▶ Task prompt
Rewrite everything from the line containing "You are a GUI" down to the end of the data, replacing "blue" with "purple" and leaving everything else unchanged. Leave the pictures out of your answer.

▶ Supplied records
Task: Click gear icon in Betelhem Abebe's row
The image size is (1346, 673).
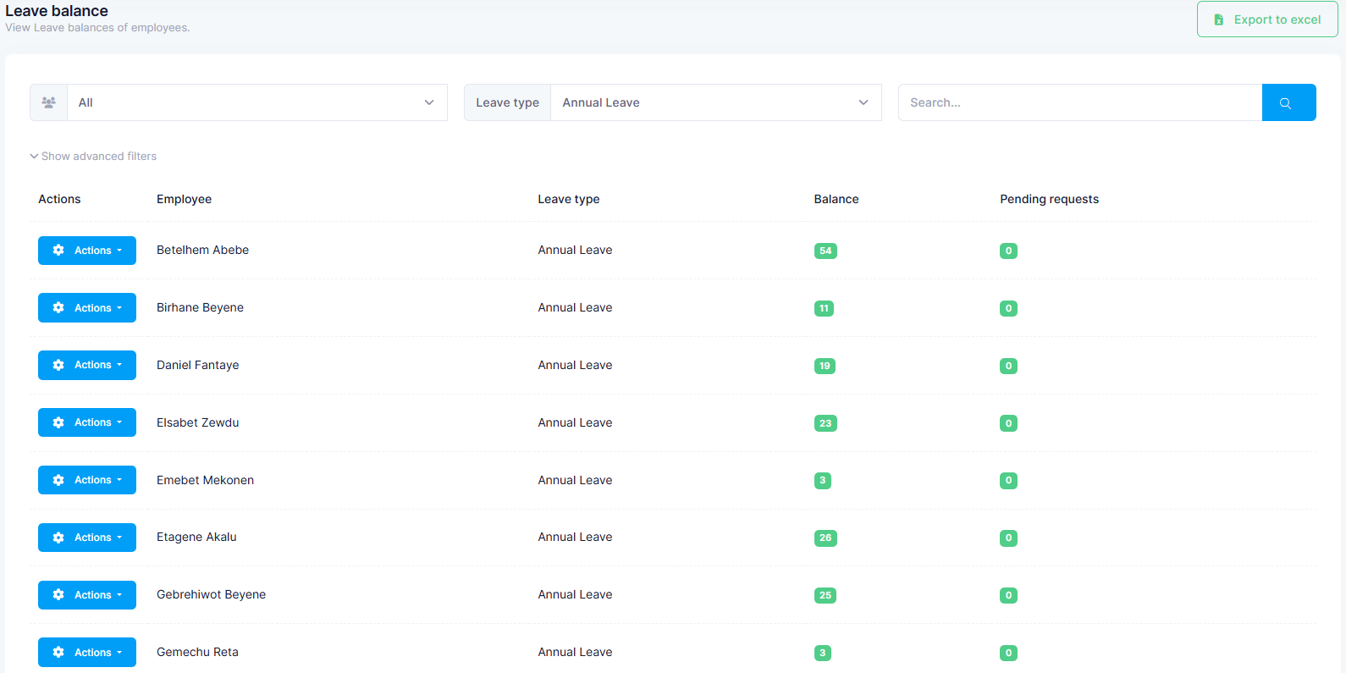Action: [58, 251]
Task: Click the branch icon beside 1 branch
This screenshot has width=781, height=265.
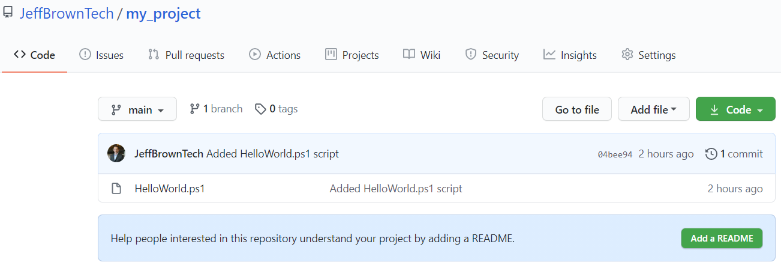Action: [194, 109]
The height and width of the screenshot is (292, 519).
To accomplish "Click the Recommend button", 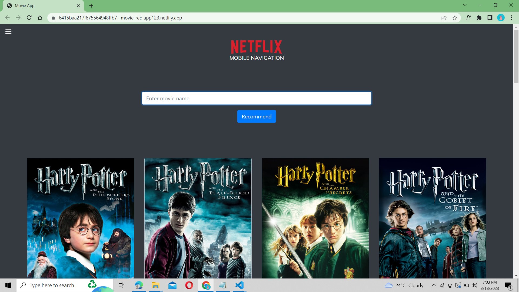I will coord(256,116).
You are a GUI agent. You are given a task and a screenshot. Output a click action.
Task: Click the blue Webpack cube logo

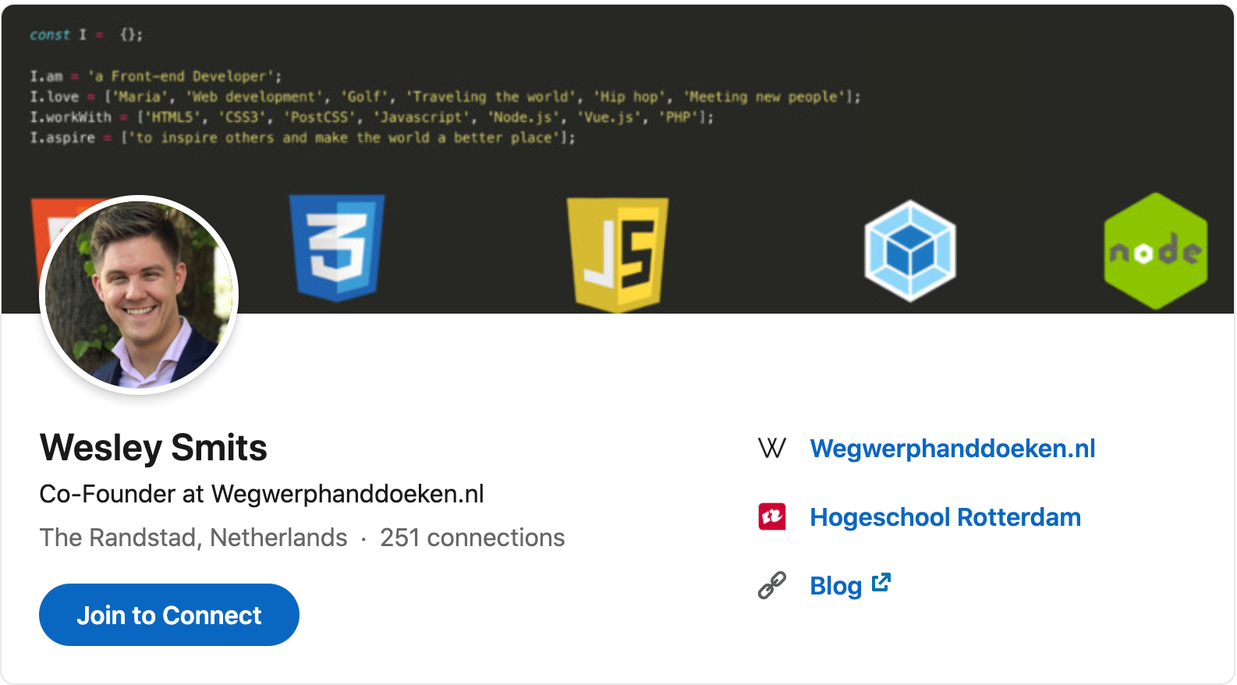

▶ Output of the task
You are a GUI agent. You are given a task and a screenshot. Output a click action.
Task: Click the purple Webpack cube logo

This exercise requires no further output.